ユニーとドンキ Wネーム店の展開スタート ドンキ主導で6店改装

ユニーとドン・キホーテのダブルネーム店舗「MEGAドン・キホーテUNY」の展開が始まった。23日にオープンした「大口店」(旧ピアゴ、横浜市)を皮切りに、3月30日までに神奈川、愛知、三重の合計6店舗のユニーの店を「MEGAドン・キホーテUNY」に業態転換する。その後、「18年度は6店舗の成功と売上げ効果の精査に注力し、次年度からの業態転換の準備を進める」(梅本稔UDリテール社長)方針だ。
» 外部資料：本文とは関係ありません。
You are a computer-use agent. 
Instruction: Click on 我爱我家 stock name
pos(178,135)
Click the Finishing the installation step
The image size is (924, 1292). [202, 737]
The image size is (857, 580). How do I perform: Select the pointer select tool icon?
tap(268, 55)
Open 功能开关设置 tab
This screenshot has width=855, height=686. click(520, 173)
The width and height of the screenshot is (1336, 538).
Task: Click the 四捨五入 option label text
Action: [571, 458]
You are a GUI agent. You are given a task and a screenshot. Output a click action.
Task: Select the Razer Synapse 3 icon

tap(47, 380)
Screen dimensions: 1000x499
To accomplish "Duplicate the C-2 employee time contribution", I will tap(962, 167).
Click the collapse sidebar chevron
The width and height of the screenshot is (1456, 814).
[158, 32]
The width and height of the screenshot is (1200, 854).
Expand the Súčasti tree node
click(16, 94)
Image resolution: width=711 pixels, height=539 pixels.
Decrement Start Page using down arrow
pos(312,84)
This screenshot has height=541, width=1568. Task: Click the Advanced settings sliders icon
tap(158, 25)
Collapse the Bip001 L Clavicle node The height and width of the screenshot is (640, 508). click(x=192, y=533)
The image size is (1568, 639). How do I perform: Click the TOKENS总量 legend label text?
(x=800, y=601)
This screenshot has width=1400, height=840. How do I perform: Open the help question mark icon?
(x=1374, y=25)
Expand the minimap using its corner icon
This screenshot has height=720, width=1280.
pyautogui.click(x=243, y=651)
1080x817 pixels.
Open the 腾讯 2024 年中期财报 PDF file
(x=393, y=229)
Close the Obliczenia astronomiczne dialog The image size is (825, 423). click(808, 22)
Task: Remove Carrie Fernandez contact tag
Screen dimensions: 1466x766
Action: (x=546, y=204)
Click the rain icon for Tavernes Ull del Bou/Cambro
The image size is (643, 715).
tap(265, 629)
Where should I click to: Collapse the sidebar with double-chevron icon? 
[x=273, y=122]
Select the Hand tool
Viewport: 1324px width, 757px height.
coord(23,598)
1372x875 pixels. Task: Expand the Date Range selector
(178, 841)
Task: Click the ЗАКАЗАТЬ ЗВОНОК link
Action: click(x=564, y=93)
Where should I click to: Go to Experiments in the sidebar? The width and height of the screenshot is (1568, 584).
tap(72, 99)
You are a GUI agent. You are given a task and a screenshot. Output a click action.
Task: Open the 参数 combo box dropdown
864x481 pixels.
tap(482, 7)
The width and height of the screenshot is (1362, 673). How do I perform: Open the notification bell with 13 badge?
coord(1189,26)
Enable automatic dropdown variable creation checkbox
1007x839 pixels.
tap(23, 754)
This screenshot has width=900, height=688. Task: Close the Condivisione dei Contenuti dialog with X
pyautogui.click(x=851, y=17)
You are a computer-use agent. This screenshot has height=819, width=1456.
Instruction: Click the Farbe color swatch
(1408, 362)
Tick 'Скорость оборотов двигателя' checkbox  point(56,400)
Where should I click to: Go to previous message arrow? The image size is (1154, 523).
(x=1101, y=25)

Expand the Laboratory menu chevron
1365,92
6店舗に関しては生鮮・惣菜以外のすべての商品について、仕入れや売場づくり、販売手法などドンキ主導で進める。気になるのは今後の業態転換の中で仕入れがどうなっていくか。両社の商流は全く異なり、ドンキ主導のままユニーの100店舗規模が転換されれば取引先に与える影響は大きい。

ユニーでは「資本業務提携から業態転換まで期間が短く、準備ができていない取引先もあった。説明会を開き、当社の考えに同意していただける取引先には協力をお願いしたい」(佐古則男社長)としている。また、6店舗の状況を踏まえ、7店舗以降は両社で協議し、消費者ニーズを考慮して品揃えの見直しを行う方向だ。

一方、業態転換店の成功と同時に、ユニーとドンキ両社にとってもそれぞれの店舗への波及効果を期待する。ユニーは基幹事業の総合小売業・アピタの成長と新業態の成功で成長戦略を描いている。「今後のマーケットのキーワードは安さ、便利さ、楽しさ。ドンキは安さと楽しさを兼ね備えており、良い部分を既存店にも取り入れていく」(佐古社長)ことでテコ入れを図りたい考え。

ドン・キホーテでは既存店は2千~2千500坪のMEGAタイプでフルラインの生鮮を販売し食品フロア構成は20%が上限。しかし、大口店は約1千500坪でフルラインの生鮮を扱い、食品フロア構成は30%強だ。

「大口店は新たな挑戦の店。生鮮のMDや仕入れの目利きの部分がドンキは弱い。今後は狭商圏における強力なニューフォーマットが不可欠。確かなノウハウを業態転換プロジェクトで作り上げていく」(関口憲司ユニー取締役常務執行役員社長補佐UFDプロジェクト担当)ことで今後の多店舗展開につなげていく構え。

いずれにしても、この6店舗が両社の相互補完的な取り組みにとどまらず、相乗効果を上げられるかが重要。そうでなければ単なるMEGAドンキへの業態転換で終わりかねない。